EXERCISE REQUIREMENTS. Write out each entry once more so that it matches the original exactly.

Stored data
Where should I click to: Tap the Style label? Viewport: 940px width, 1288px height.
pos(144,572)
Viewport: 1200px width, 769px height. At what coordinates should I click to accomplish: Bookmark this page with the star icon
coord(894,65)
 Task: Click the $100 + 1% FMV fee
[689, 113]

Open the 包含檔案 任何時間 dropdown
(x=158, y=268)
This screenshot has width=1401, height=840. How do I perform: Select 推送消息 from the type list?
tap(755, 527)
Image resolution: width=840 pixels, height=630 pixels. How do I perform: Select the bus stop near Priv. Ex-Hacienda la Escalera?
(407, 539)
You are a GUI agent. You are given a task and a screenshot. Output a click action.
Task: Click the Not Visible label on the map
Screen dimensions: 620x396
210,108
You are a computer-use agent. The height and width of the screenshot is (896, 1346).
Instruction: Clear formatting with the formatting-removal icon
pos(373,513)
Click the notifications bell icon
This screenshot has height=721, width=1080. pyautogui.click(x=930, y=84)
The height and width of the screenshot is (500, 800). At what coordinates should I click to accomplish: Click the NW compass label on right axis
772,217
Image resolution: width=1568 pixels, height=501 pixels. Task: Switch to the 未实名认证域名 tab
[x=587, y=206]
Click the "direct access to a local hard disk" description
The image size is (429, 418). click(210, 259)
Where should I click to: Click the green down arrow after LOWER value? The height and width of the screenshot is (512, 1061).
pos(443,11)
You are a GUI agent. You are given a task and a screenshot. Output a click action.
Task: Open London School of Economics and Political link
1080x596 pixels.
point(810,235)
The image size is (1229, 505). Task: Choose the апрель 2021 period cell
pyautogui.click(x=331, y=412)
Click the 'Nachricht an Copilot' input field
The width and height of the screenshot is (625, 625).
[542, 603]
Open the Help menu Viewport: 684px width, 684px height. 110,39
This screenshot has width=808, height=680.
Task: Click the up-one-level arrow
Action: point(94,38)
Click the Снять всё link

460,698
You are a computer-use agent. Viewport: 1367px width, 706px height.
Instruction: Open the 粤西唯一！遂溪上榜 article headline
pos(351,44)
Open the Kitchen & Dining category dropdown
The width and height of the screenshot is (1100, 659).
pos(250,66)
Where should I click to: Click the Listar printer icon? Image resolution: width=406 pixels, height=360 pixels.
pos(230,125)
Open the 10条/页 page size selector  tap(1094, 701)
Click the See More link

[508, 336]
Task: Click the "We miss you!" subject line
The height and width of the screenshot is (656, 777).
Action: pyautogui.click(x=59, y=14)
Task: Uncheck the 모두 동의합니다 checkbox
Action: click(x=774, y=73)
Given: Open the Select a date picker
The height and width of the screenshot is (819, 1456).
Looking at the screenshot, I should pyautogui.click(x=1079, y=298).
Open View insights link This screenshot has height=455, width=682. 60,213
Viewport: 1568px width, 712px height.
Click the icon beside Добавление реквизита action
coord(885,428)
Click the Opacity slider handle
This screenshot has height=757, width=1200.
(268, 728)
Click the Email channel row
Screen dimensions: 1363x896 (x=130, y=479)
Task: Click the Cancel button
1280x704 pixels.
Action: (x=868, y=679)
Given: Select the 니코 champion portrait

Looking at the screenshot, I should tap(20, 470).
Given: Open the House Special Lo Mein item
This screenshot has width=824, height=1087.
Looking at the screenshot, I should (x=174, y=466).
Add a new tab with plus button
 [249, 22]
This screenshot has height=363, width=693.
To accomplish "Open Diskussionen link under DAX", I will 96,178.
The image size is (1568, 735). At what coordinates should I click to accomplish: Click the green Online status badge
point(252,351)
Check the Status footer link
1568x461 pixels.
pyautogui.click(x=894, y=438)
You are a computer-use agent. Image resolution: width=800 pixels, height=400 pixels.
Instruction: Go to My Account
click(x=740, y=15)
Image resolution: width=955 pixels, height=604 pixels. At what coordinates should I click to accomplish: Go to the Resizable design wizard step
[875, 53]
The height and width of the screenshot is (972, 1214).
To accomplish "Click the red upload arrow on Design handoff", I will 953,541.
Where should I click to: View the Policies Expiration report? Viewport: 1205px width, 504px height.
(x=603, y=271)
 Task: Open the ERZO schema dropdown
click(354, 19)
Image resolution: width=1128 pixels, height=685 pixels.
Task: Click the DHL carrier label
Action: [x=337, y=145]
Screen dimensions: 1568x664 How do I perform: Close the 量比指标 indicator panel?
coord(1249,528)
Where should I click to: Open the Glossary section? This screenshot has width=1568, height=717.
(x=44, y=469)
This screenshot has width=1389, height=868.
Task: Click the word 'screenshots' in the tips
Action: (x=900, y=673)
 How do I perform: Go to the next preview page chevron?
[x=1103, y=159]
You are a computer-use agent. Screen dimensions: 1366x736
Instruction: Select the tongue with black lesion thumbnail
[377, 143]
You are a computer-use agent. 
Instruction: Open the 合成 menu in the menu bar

PROBLEM SOLUTION.
Where should I click to: Tap the Style label? Viewport: 940px width, 1288px height.
pos(144,572)
Viewport: 1200px width, 769px height. At what coordinates should I click to accomplish: Bookmark this page with the star icon
coord(894,65)
 Task: Click the $100 + 1% FMV fee
[689, 113]

Open the 包含檔案 任何時間 dropdown
(x=158, y=268)
This screenshot has width=1401, height=840. How do I perform: Select 推送消息 from the type list?
tap(755, 527)
Image resolution: width=840 pixels, height=630 pixels. How do I perform: Select the bus stop near Priv. Ex-Hacienda la Escalera?
(407, 539)
You are a GUI agent. You are given a task and a screenshot. Output a click action.
Task: Click the Not Visible label on the map
Screen dimensions: 620x396
210,108
You are a computer-use agent. The height and width of the screenshot is (896, 1346).
Instruction: Clear formatting with the formatting-removal icon
pos(373,513)
Click the notifications bell icon
This screenshot has height=721, width=1080. pyautogui.click(x=930, y=84)
The height and width of the screenshot is (500, 800). At what coordinates should I click to accomplish: Click the NW compass label on right axis
772,217
Image resolution: width=1568 pixels, height=501 pixels. Task: Switch to the 未实名认证域名 tab
[x=587, y=206]
Click the "direct access to a local hard disk" description
The image size is (429, 418). click(210, 259)
Where should I click to: Click the green down arrow after LOWER value? The height and width of the screenshot is (512, 1061).
pos(443,11)
You are a GUI agent. You are given a task and a screenshot. Output a click action.
Task: Open London School of Economics and Political link
1080x596 pixels.
point(810,235)
The image size is (1229, 505). Task: Choose the апрель 2021 period cell
pyautogui.click(x=331, y=412)
Click the 'Nachricht an Copilot' input field
The width and height of the screenshot is (625, 625).
[542, 603]
Open the Help menu Viewport: 684px width, 684px height. 110,39
This screenshot has width=808, height=680.
Task: Click the up-one-level arrow
Action: point(94,38)
Click the Снять всё link

460,698
You are a computer-use agent. Viewport: 1367px width, 706px height.
Instruction: Open the 粤西唯一！遂溪上榜 article headline
pos(351,44)
Open the Kitchen & Dining category dropdown
The width and height of the screenshot is (1100, 659).
pos(250,66)
Where should I click to: Click the Listar printer icon? Image resolution: width=406 pixels, height=360 pixels.
pos(230,125)
Open the 10条/页 page size selector  tap(1094, 701)
Click the See More link

[508, 336]
Task: Click the "We miss you!" subject line
The height and width of the screenshot is (656, 777).
Action: pyautogui.click(x=59, y=14)
Task: Uncheck the 모두 동의합니다 checkbox
Action: click(x=774, y=73)
Given: Open the Select a date picker
The height and width of the screenshot is (819, 1456).
Looking at the screenshot, I should pyautogui.click(x=1079, y=298).
Open View insights link This screenshot has height=455, width=682. 60,213
Viewport: 1568px width, 712px height.
Click the icon beside Добавление реквизита action
coord(885,428)
Click the Opacity slider handle
This screenshot has height=757, width=1200.
(268, 728)
Click the Email channel row
Screen dimensions: 1363x896 (x=130, y=479)
Task: Click the Cancel button
1280x704 pixels.
Action: (x=868, y=679)
Given: Select the 니코 champion portrait

Looking at the screenshot, I should tap(20, 470).
Given: Open the House Special Lo Mein item
This screenshot has width=824, height=1087.
Looking at the screenshot, I should (x=174, y=466).
Add a new tab with plus button
 [249, 22]
This screenshot has height=363, width=693.
To accomplish "Open Diskussionen link under DAX", I will 96,178.
The image size is (1568, 735). At what coordinates should I click to accomplish: Click the green Online status badge
point(252,351)
Check the Status footer link
1568x461 pixels.
pyautogui.click(x=894, y=438)
You are a computer-use agent. Image resolution: width=800 pixels, height=400 pixels.
Instruction: Go to My Account
click(x=740, y=15)
Image resolution: width=955 pixels, height=604 pixels. At what coordinates should I click to accomplish: Go to the Resizable design wizard step
[875, 53]
The height and width of the screenshot is (972, 1214).
To accomplish "Click the red upload arrow on Design handoff", I will 953,541.
Where should I click to: View the Policies Expiration report? Viewport: 1205px width, 504px height.
(x=603, y=271)
 Task: Open the ERZO schema dropdown
click(354, 19)
Image resolution: width=1128 pixels, height=685 pixels.
Task: Click the DHL carrier label
Action: [x=337, y=145]
Screen dimensions: 1568x664 How do I perform: Close the 量比指标 indicator panel?
coord(1249,528)
Where should I click to: Open the Glossary section? This screenshot has width=1568, height=717.
(x=44, y=469)
This screenshot has width=1389, height=868.
Task: Click the word 'screenshots' in the tips
Action: (x=900, y=673)
 How do I perform: Go to the next preview page chevron?
[x=1103, y=159]
You are a computer-use agent. Screen dimensions: 1366x736
Instruction: Select the tongue with black lesion thumbnail
[377, 143]
You are a computer-use agent. 
Instruction: Open the 合成 menu in the menu bar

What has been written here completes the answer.